É possível dizer que as novas gerações são mais bem preparadas, aptas a
entenderem o mundo em que vivem de forma melhor, tendo uma visão mais
aprofundada de sua “condição no mundo” sob o ponto de vista histórico,
científico, social e cultural?
Nos
últimos tempos observei um fato interessante. Sei que não é possível tirar
conclusões a respeito de uma situação, baseado apenas em um aspecto. Mas, penso
que talvez seja um indicador. Pois bem, moro perto do mar e frequentemente
percorro a praia, rente à água, à procura de algo que o oceano deposite na
areia: sementes, conchas de todos os tipos (cujas espécies variam de acordo com
a estação do ano), ossos, troncos, animais marinhos mortos, plástico e muito,
muito lixo. O que me chama realmente a atenção são algumas conchas incomuns, um
osso diferente ou outros objetos estranhos. Desde criança tenho esta
curiosidade, e posso dizer que naquela época era muito comum que as crianças
ficassem encantadas com todo tipo de animal ou objeto que aparecia nas praias –
que eram mais limpas.
Hoje,
caminhando, observo que a curiosidade das crianças ficou menor. O fascínio que
estes estranhos seres marinhos deveriam exercer sobre os pequenos diminuiu
bastante, tornando-se raro. É difícil ver algum menino ou menina se admirar com
uma concha, um caranguejo ou um peixe levados à praia. E não porque já tivessem
contato constante com estas criaturas; são geralmente turistas, que pouco ou raramente têm a
oportunidade de caminhar na areia.
Talvez,
o contato excessivo com toda essa parafernália eletrônica feita para consumo
(vejo crianças de quatro anos falando em celulares e acessando as redes
sociais), com os jogos eletrônicos e outras distrações parecidas, tenha
afastado as crianças e os jovens do “mundo real”. Para a sociedade ficou mais
barato oferecer este tipo de diversão, ao invés de construir parques
arborizados, salões de esportes, cinemas e teatros, bibliotecas; organizar excursões
e viagens.
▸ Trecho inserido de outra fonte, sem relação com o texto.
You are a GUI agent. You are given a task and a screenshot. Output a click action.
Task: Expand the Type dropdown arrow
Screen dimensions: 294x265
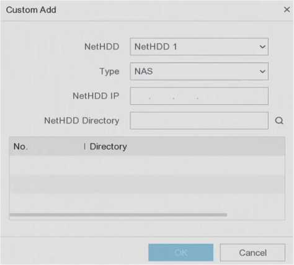click(x=262, y=71)
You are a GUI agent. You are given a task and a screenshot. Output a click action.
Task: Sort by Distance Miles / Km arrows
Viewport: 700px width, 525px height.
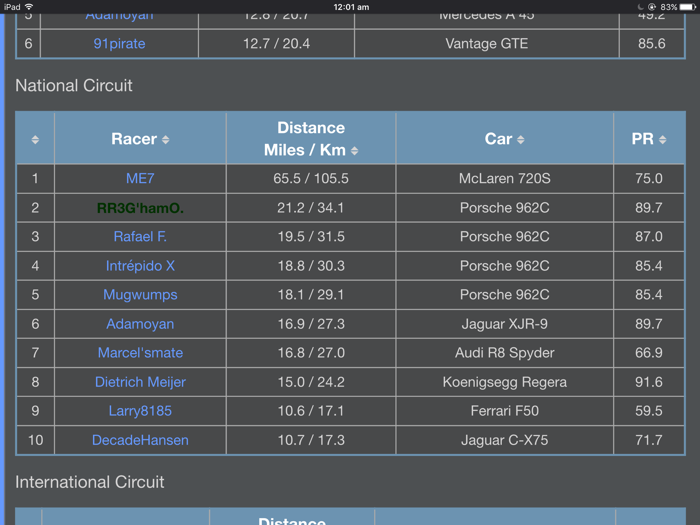point(354,151)
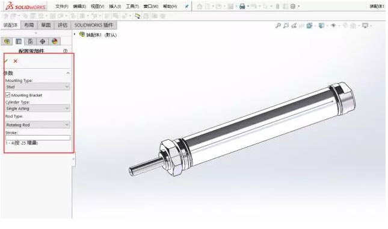Viewport: 388px width, 229px height.
Task: Click the Stroke input field
Action: click(x=38, y=138)
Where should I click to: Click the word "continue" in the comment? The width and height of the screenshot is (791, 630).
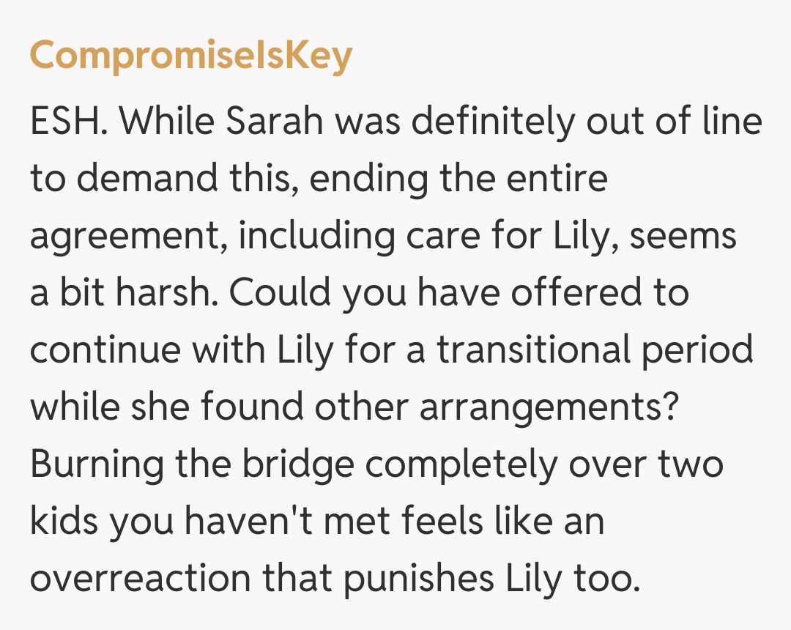click(x=104, y=350)
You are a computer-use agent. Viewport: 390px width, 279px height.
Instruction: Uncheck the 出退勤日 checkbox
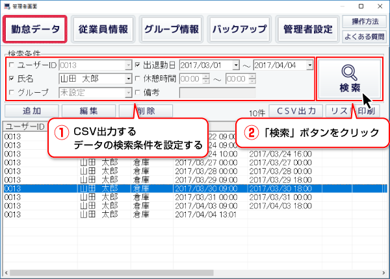point(146,65)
Isto sem falar na proposta básica de nosso sistema econômico, o capitalismo, que é vender produtos o máximo possível, condicionando desde pequenos os futuros consumidores e vítimas do sistema.
Tudo
se tornou virtual. A imagem de um monstruoso e irreal vilão de um jogo de vídeo
game é mais interessante do que a concha multicolorida, encontrada
durante a maré baixa na praia, habitada por um caranguejo-eremita. A realidade
agora é virtual e o mundo real é algo remoto e ignorado, estudado apenas por
especialistas, que postam artigos e reportagens na internet – os quais, surgindo interesse, pode-se oportunamente consultar.
Estamos perdendo contato com a natureza, esquecendo que somos parte dela. Ou será que a IA já a substituiu e os próximos a serem substituídos seremos nós mesmos?